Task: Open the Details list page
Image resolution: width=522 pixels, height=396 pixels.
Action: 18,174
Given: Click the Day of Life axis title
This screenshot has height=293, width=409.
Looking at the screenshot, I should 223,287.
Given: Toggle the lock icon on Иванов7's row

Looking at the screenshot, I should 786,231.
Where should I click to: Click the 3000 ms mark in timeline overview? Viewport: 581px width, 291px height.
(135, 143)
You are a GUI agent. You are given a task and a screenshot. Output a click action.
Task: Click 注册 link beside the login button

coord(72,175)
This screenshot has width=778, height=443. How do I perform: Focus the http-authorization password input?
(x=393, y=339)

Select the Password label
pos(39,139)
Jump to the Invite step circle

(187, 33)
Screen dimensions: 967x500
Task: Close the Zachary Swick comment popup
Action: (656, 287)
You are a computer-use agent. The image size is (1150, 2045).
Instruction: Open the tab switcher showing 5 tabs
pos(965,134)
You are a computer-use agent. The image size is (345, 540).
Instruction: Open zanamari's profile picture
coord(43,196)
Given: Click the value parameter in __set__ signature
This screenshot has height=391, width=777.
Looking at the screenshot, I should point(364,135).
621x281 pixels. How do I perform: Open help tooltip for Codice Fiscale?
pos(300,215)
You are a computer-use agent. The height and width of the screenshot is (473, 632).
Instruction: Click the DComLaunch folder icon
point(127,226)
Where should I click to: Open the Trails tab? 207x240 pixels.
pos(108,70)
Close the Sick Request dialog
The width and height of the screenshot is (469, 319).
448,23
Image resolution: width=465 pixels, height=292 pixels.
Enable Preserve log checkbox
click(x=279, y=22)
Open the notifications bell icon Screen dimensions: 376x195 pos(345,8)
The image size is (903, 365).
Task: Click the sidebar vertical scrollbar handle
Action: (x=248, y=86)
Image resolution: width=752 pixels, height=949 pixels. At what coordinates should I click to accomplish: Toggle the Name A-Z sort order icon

━━━

Wherever "agent" appears in the listing, report the line it is on.

_Reply_
You are a GUI agent. You are given a task and a screenshot. Output a click action.
You are a computer-use agent. The image size is (1150, 2045).
You are a computer-use agent. The image size is (345, 540).
You are a computer-use agent. The height and width of the screenshot is (473, 632).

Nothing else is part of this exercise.